▶ [Your goal]
Rewrite everything from the line containing "Describe the element at coordinates (1004, 39)" down to the line containing "coordinates (541, 537)." as a numbered list, dropping any blank lines.

▶ [Given entries]
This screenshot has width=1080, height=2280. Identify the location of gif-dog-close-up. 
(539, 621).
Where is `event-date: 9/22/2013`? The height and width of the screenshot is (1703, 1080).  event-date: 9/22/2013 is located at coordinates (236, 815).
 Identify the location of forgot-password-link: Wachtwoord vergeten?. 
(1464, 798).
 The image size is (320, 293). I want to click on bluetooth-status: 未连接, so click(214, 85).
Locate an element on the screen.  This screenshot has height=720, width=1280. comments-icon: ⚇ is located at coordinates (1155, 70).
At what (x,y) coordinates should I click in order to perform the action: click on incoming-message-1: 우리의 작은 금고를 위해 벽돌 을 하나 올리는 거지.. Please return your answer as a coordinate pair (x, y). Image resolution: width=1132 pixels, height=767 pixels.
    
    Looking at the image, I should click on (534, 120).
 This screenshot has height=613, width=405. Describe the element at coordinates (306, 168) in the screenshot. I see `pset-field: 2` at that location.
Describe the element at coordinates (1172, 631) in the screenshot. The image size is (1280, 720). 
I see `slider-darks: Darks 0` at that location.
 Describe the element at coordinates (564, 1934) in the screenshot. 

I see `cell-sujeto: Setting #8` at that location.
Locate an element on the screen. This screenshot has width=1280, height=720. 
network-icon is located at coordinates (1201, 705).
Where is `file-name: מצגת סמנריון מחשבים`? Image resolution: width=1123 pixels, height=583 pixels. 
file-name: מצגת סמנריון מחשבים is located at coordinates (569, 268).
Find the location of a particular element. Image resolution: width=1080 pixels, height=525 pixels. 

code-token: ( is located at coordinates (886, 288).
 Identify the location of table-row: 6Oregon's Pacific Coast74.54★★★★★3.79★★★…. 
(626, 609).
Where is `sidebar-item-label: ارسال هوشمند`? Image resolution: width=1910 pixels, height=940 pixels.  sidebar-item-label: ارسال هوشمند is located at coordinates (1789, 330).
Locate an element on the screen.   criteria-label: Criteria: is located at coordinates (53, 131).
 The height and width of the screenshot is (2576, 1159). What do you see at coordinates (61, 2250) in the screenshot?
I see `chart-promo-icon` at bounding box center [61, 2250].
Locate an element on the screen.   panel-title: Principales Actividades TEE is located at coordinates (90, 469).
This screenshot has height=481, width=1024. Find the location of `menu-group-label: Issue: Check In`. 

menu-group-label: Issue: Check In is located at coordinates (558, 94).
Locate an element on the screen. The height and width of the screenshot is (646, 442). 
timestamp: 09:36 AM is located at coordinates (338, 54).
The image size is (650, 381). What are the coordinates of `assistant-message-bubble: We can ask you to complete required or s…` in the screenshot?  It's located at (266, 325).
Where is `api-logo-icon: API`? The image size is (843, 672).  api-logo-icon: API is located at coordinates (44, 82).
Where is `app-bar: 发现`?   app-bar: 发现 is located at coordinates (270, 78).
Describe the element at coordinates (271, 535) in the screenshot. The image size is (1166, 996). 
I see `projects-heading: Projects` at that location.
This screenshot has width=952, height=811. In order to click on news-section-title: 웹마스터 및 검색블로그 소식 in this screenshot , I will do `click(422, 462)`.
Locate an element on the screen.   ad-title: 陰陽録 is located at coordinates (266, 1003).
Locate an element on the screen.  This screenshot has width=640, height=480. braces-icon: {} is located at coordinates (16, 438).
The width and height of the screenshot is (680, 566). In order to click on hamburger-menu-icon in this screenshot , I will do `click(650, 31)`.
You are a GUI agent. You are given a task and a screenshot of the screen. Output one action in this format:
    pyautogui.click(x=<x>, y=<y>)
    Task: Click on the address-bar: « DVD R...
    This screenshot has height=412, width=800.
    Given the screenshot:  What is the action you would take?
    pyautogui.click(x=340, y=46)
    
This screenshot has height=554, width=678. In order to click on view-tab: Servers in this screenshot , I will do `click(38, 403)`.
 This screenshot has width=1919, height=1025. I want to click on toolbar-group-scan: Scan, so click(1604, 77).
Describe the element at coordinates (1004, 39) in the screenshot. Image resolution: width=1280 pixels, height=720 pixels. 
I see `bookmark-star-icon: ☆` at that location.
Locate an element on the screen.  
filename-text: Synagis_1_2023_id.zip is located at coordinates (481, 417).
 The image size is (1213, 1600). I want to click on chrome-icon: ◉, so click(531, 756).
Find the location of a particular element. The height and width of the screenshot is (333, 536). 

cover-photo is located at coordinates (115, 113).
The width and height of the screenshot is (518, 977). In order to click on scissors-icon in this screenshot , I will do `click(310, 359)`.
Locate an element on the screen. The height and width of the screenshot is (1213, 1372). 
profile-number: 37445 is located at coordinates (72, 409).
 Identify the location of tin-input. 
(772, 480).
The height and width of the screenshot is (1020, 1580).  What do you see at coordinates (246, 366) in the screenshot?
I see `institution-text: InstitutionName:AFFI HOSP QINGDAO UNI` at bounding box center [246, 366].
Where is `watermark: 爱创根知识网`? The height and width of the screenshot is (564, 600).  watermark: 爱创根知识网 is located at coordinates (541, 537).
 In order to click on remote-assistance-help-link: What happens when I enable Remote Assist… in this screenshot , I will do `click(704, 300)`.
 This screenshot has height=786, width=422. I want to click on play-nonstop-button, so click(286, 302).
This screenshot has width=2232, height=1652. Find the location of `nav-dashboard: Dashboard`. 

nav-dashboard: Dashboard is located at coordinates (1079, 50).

▶ [Answer section]
1. Describe the element at coordinates (1004, 39) in the screenshot. Image resolution: width=1280 pixels, height=720 pixels. 
2. I see `bookmark-star-icon: ☆` at that location.
3. Locate an element on the screen.  
4. filename-text: Synagis_1_2023_id.zip is located at coordinates (481, 417).
5.  The image size is (1213, 1600). I want to click on chrome-icon: ◉, so click(531, 756).
6. Find the location of a particular element. The height and width of the screenshot is (333, 536). 
7. cover-photo is located at coordinates (115, 113).
8. The width and height of the screenshot is (518, 977). In order to click on scissors-icon in this screenshot , I will do `click(310, 359)`.
9. Locate an element on the screen. The height and width of the screenshot is (1213, 1372). 
10. profile-number: 37445 is located at coordinates (72, 409).
11.  Identify the location of tin-input. 
12. (772, 480).
13. The height and width of the screenshot is (1020, 1580).  What do you see at coordinates (246, 366) in the screenshot?
14. I see `institution-text: InstitutionName:AFFI HOSP QINGDAO UNI` at bounding box center [246, 366].
15. Where is `watermark: 爱创根知识网`? The height and width of the screenshot is (564, 600).  watermark: 爱创根知识网 is located at coordinates (541, 537).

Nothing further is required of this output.